Stored data entries »
******************************
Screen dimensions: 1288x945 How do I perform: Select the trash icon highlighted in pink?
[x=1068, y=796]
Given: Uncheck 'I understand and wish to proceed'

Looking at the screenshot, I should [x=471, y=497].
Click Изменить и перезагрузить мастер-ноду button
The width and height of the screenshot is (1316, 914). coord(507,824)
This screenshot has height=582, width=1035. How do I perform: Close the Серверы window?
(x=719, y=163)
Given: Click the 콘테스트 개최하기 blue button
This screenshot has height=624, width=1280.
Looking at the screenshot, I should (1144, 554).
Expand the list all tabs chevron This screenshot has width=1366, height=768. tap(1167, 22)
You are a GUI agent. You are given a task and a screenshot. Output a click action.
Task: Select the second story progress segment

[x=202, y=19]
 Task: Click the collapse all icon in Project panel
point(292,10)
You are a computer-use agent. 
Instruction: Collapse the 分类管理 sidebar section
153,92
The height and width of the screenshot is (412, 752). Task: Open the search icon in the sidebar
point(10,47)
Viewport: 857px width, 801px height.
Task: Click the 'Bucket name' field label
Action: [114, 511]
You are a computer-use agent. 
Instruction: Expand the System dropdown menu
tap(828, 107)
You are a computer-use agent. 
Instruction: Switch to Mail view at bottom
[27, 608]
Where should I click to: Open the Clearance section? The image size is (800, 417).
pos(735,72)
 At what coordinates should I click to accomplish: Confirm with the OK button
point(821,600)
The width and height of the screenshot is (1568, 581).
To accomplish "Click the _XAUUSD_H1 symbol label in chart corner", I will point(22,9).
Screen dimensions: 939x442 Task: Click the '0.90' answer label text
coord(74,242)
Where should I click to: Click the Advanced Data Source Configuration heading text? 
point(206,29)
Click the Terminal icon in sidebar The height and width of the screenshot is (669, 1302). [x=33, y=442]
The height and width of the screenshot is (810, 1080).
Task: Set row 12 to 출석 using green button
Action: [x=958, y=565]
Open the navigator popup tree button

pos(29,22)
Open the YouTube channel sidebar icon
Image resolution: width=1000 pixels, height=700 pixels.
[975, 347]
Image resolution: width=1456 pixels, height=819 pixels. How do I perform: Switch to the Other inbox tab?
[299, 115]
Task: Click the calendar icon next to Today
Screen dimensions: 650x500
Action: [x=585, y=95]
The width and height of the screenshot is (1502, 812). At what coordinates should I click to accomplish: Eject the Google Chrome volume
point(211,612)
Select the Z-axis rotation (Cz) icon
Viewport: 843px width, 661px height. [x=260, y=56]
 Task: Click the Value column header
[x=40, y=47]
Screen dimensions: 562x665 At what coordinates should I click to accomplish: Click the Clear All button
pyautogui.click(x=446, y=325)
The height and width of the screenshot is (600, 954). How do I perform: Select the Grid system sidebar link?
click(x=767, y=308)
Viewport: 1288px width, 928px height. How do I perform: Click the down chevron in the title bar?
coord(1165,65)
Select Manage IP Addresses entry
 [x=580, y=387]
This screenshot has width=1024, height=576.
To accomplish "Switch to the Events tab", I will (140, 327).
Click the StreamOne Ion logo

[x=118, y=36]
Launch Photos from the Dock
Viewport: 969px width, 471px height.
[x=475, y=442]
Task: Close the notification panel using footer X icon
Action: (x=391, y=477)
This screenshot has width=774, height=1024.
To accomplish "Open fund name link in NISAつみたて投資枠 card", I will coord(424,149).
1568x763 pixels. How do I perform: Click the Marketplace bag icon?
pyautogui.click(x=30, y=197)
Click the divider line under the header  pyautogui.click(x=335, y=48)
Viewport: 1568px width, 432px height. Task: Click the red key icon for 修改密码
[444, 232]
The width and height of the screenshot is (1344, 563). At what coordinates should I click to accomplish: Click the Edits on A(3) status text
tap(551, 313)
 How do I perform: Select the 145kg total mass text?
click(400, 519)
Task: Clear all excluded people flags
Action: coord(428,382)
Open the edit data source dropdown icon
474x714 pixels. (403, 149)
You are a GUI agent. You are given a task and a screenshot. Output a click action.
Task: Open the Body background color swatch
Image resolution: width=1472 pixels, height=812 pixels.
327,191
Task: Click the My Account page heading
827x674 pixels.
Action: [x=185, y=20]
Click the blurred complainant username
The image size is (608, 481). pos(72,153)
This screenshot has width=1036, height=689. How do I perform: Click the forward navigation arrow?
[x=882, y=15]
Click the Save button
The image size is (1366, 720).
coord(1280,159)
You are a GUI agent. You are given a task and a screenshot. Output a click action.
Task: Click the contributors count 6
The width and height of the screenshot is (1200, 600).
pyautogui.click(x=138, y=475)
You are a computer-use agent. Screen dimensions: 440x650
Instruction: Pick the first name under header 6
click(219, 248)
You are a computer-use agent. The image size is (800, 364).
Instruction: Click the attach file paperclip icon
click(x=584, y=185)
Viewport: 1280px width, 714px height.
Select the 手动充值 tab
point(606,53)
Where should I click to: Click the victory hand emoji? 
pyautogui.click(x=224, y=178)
******************************
Exercise details » Copy the lines above exactly, leaving every word as it is.

Result for this exercise »
Screen dimensions: 1288x945 How do I perform: Select the trash icon highlighted in pink?
[x=1068, y=796]
Given: Uncheck 'I understand and wish to proceed'

Looking at the screenshot, I should [x=471, y=497].
Click Изменить и перезагрузить мастер-ноду button
The width and height of the screenshot is (1316, 914). coord(507,824)
This screenshot has height=582, width=1035. How do I perform: Close the Серверы window?
(x=719, y=163)
Given: Click the 콘테스트 개최하기 blue button
This screenshot has height=624, width=1280.
Looking at the screenshot, I should (1144, 554).
Expand the list all tabs chevron This screenshot has width=1366, height=768. tap(1167, 22)
You are a GUI agent. You are given a task and a screenshot. Output a click action.
Task: Select the second story progress segment

[x=202, y=19]
 Task: Click the collapse all icon in Project panel
point(292,10)
You are a computer-use agent. 
Instruction: Collapse the 分类管理 sidebar section
153,92
The height and width of the screenshot is (412, 752). Task: Open the search icon in the sidebar
point(10,47)
Viewport: 857px width, 801px height.
Task: Click the 'Bucket name' field label
Action: [114, 511]
You are a computer-use agent. 
Instruction: Expand the System dropdown menu
tap(828, 107)
You are a computer-use agent. 
Instruction: Switch to Mail view at bottom
[27, 608]
Where should I click to: Open the Clearance section? The image size is (800, 417).
pos(735,72)
 At what coordinates should I click to accomplish: Confirm with the OK button
point(821,600)
The width and height of the screenshot is (1568, 581).
To accomplish "Click the _XAUUSD_H1 symbol label in chart corner", I will point(22,9).
Screen dimensions: 939x442 Task: Click the '0.90' answer label text
coord(74,242)
Where should I click to: Click the Advanced Data Source Configuration heading text? 
point(206,29)
Click the Terminal icon in sidebar The height and width of the screenshot is (669, 1302). [x=33, y=442]
The height and width of the screenshot is (810, 1080).
Task: Set row 12 to 출석 using green button
Action: [x=958, y=565]
Open the navigator popup tree button

pos(29,22)
Open the YouTube channel sidebar icon
Image resolution: width=1000 pixels, height=700 pixels.
[975, 347]
Image resolution: width=1456 pixels, height=819 pixels. How do I perform: Switch to the Other inbox tab?
[299, 115]
Task: Click the calendar icon next to Today
Screen dimensions: 650x500
Action: [x=585, y=95]
The width and height of the screenshot is (1502, 812). At what coordinates should I click to accomplish: Eject the Google Chrome volume
point(211,612)
Select the Z-axis rotation (Cz) icon
Viewport: 843px width, 661px height. [x=260, y=56]
 Task: Click the Value column header
[x=40, y=47]
Screen dimensions: 562x665 At what coordinates should I click to accomplish: Click the Clear All button
pyautogui.click(x=446, y=325)
The height and width of the screenshot is (600, 954). How do I perform: Select the Grid system sidebar link?
click(x=767, y=308)
Viewport: 1288px width, 928px height. How do I perform: Click the down chevron in the title bar?
coord(1165,65)
Select Manage IP Addresses entry
 [x=580, y=387]
This screenshot has width=1024, height=576.
To accomplish "Switch to the Events tab", I will (140, 327).
Click the StreamOne Ion logo

[x=118, y=36]
Launch Photos from the Dock
Viewport: 969px width, 471px height.
[x=475, y=442]
Task: Close the notification panel using footer X icon
Action: (x=391, y=477)
This screenshot has width=774, height=1024.
To accomplish "Open fund name link in NISAつみたて投資枠 card", I will coord(424,149).
1568x763 pixels. How do I perform: Click the Marketplace bag icon?
pyautogui.click(x=30, y=197)
Click the divider line under the header  pyautogui.click(x=335, y=48)
Viewport: 1568px width, 432px height. Task: Click the red key icon for 修改密码
[444, 232]
The width and height of the screenshot is (1344, 563). At what coordinates should I click to accomplish: Click the Edits on A(3) status text
tap(551, 313)
 How do I perform: Select the 145kg total mass text?
click(400, 519)
Task: Clear all excluded people flags
Action: coord(428,382)
Open the edit data source dropdown icon
474x714 pixels. (403, 149)
You are a GUI agent. You are given a task and a screenshot. Output a click action.
Task: Open the Body background color swatch
Image resolution: width=1472 pixels, height=812 pixels.
327,191
Task: Click the My Account page heading
827x674 pixels.
Action: [x=185, y=20]
Click the blurred complainant username
The image size is (608, 481). pos(72,153)
This screenshot has width=1036, height=689. How do I perform: Click the forward navigation arrow?
[x=882, y=15]
Click the Save button
The image size is (1366, 720).
coord(1280,159)
You are a GUI agent. You are given a task and a screenshot. Output a click action.
Task: Click the contributors count 6
The width and height of the screenshot is (1200, 600).
pyautogui.click(x=138, y=475)
You are a computer-use agent. Screen dimensions: 440x650
Instruction: Pick the first name under header 6
click(219, 248)
You are a computer-use agent. The image size is (800, 364).
Instruction: Click the attach file paperclip icon
click(x=584, y=185)
Viewport: 1280px width, 714px height.
Select the 手动充值 tab
point(606,53)
Where should I click to: Click the victory hand emoji? 
pyautogui.click(x=224, y=178)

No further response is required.